2015 Tar Heels of the Year are Aziz Sancar of the University of North Carolina and Paul Modrich of Duke University.
Paul Modrich and Aziz Sancar returned this month from Sweden with a Nobel Prize that officially cites their “mechanistic studies of DNA repair.” Unofficially, the award was a win for every kid who ever disassembled a radio or captured lightning bugs in a jar.
Modrich and Sancar, researchers whose findings will aid in the prevention and treatment of cancer and other diseases, are proof that the most complex scientific discoveries spring from the simplest human query: How does that work?

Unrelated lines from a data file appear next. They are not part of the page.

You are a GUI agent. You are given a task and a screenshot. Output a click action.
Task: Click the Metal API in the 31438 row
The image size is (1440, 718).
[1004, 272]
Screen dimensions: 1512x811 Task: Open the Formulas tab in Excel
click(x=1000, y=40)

“This one is for essentially basic science,” Modrich said during a break from preparing his presentation for the Nobel ceremony in Stockholm. He, Sancar and a third winner in the prize for chemistry, Tomas Lindahl of Sweden, each were allotted 30 minutes to summarize their more than 40 years’ work. “The vast majority of discoveries that have clinical impacts come from this kind of research,” Modrich said.
Those who spend their careers in research labs such as Modrich’s, at Duke University, and Sancar’s, at UNC-Chapel Hill, say the work involves long hours, interminable repetition and long odds that a given experiment will yield the anticipated results – or any useful results. Investigators worry almost constantly about landing and renewing the highly competitive grants that fund their work and that of their graduate students and postdoctoral fellows. They feel nearly unrelenting pressure to publish papers that break new ground in their fields.
What drives them day after day, decade after decade, is an irrepressible need to find the truth.